Belajar Menulis, dokumentasi pemikiran perjalanan hidup.

29 March 2013

Nasib Saudara Tiri Dalam Negri yang Katanya Agraris


Dalam beberapa bulan bulan yang lalu, masyarakat sempat dipusingkan oleh mahalnya harga daging Sapi. Hal tersebut disinyalir akibat melonjaknya permintaan daging Sapi saat lebaran haji/idul Adha. Setelah harga daging berangsur stabil, bukan berarti masyarakat dapat bernafas lega. Pasalnya pada akhir-akhir ini giliran bawang merah dan bawang putih yang merajai harga pasaran. Bahkan pada akhir pekan lalu, harga bumbu dapur yang masih saudara tiri itu mencapai 70rb/kg.

Kelonjakan harga yang terjadi disebut-sebut banyak pihak merupakan akibat dari kelangkaan barang itu sendiri. Mengingat banyak petani yang mengalami gagal panen, setelah tanaman bawang mereka diserang oleh hama. Tentu dalam hal ini banyak pihak yang merasa dirugikan, mulai dari petani, pedagang maupun ibu rumah tangga sendiri.

Namun kemarin dalam sebuah pemberitaan harga dari dua jenis bumbu dapur yang sempat dijadikan tokoh dalam serial film itu dikabarkan sudah berangsur turun setelah adanya pengijinan pemerintah terhadap impor bawang. Lantas benarkah hal tersebut menjadi sebuah solusi paling mutakhir? Dan dimanakah pertiwi kita yang katanya agraris? Sementara untuk memenuhi kebutuhan masyarakat yang dalam hal ini bawang merah dan bawang putih kita harus impor dari Negara tetangga.
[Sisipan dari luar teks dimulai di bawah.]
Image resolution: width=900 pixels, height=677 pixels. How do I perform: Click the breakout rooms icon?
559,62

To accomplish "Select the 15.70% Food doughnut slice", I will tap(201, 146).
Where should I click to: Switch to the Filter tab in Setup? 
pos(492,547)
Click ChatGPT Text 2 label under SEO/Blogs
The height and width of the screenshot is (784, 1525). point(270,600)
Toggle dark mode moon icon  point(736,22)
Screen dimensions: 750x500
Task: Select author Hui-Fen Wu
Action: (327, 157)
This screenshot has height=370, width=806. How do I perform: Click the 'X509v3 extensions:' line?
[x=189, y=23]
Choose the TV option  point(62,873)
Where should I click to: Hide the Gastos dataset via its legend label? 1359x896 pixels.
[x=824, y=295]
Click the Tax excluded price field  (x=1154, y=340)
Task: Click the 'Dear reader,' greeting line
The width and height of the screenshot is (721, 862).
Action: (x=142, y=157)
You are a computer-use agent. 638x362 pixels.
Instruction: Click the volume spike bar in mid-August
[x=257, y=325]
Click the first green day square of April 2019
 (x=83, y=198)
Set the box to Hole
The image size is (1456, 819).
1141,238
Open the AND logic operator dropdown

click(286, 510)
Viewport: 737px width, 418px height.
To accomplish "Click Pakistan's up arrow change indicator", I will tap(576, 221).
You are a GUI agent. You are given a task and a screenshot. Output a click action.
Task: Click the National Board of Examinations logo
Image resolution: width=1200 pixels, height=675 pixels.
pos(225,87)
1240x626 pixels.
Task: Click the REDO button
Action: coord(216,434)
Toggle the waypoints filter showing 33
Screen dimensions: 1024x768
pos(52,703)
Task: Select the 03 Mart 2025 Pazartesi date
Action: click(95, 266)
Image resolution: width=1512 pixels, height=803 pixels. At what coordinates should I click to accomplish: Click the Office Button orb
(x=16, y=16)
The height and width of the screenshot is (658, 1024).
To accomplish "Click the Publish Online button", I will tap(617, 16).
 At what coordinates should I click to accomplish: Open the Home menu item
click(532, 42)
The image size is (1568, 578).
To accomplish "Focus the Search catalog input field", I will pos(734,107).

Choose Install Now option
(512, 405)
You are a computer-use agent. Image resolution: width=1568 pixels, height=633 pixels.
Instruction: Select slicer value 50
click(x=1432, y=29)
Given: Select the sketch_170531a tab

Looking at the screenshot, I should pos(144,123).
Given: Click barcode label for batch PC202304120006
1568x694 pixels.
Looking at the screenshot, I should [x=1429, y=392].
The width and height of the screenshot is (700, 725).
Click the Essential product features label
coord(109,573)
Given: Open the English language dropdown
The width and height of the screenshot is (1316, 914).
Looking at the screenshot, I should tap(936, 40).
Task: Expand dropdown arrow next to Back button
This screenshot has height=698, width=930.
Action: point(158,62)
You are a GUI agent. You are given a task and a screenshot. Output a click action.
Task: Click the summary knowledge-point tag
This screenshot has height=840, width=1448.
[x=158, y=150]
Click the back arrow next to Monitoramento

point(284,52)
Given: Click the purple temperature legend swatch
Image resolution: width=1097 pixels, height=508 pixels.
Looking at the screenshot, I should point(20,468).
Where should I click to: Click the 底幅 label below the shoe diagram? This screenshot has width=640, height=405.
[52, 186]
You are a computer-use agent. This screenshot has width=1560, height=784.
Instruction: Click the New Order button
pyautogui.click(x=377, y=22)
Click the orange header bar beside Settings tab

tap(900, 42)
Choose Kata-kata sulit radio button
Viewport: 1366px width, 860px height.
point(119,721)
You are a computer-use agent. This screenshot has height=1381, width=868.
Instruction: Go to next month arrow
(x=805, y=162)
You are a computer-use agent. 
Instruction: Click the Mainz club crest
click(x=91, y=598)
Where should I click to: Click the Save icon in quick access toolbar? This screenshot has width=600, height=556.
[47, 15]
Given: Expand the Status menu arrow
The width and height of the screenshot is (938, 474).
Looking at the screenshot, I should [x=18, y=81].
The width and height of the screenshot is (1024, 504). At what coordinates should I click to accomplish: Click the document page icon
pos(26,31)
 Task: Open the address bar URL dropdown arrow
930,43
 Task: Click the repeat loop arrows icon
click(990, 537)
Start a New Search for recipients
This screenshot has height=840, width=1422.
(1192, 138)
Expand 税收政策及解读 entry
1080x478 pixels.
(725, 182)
Artinya, apakah benar bahwa hal itu merupakan satu-satunya solusi yang bisa diupayakan pemerintah. Sementara pemberdayaan dalam sektor pertanian yang kita punya justru dinafikan adanya. Jelas hal tersebut bukanlah satu-satunya sebuah solusi, sebaliknya hal itu merupakan ancaman berat bagi petani, khususnya petani bawang. Sebab dengan adanya kebijakan impor bawang tak lain justru mempersempit ruang bagi petani untuk mengembangkan pertaniannya. Dimana produk mereka harus bertarung dalam regulasi pasar yang seperti monster (siap menggilas kapan saja), sementara dalam system produksi mereka meski kembang kempis menghadapi mahalnya harga pupuk, perampasan tanah (sebagai alat produksi), hingga tindakan-tindakan represif. Maka jika para petinggi kerap kali menggembor-gemborkan kesejahteraan, entah kesejahteraan seperti apa yang mereka maksud, kesejahteraan rakyat kah? Atau kesejahteraan diri mereka sendiri?.

Lantas masihkah kita yakini bahwa bangsa kita merupakan bangsa yang subur, bangsa yang bahkan dalam celah batu pecah sekalipun mampu memberi ruang kehidupan bagi tumbuhan. Sementara dalam kenyataannya kita melakukan impor bawang merah dan bawang putih, yang pada dasarnya kita sama-sama tahu bahwa kedua saudara tiri tersebut jelas sanggup dan sangat mungkin untuk tumbuh ditanah Indonesia.

Seperti apapun itu, sebagai bagian dari bangsa yang katanya makmur ini. Tentu menjadi harapan kita semua agar pemerintah lebih mempertimbangkan terhadap dampak-dampak dari setiap kebijakan yang dikeluarkannya. Apakah hal itu benar-benar menyejahterakan atau justru menyengsarakan rakyatnya. Yang pasti kebenaran akan selalu mencari jalannya sendiri, meskipun harus melalui lobang semut yang sempit. Rakyat akan sampai pada tingkat kecerdasannya sendiri, untuk memilah mana itu kesejahteraan dan mana itu penindasan.

2 comments:

  1. kebijakan pemerintah terkadangan memang menyengsarakan rakyatnya. bener bgt kawan terkait melambungnya harga bawang merah ini, tp coba tengok beberapa pasokan dari luar yg terus masuk (sebab sebelumnya sudah ada kontrak) gak mgkin pemerintah mengCancel. bisa jg ini ada hubungannya sama ulah tengkulak (sebab daerahku lumayan stabil dr yg lain)

    ReplyDelete
  2. yups..
    padahal, jika dalam teori ekonomi Adam Smith: dalam mekanisme pasar (penentuan harga) disitulah ada tangan Tuhan. sebab mekanisme tersebut benar2 terjadi dalam akad pertukaran, namun sekarang berbeda pemerintah justru ingin menjadi tangan Tuhan tersebut.
    yah, persoalan ini permaianan tengkulak atau bukan yg jelas ada pemain lama.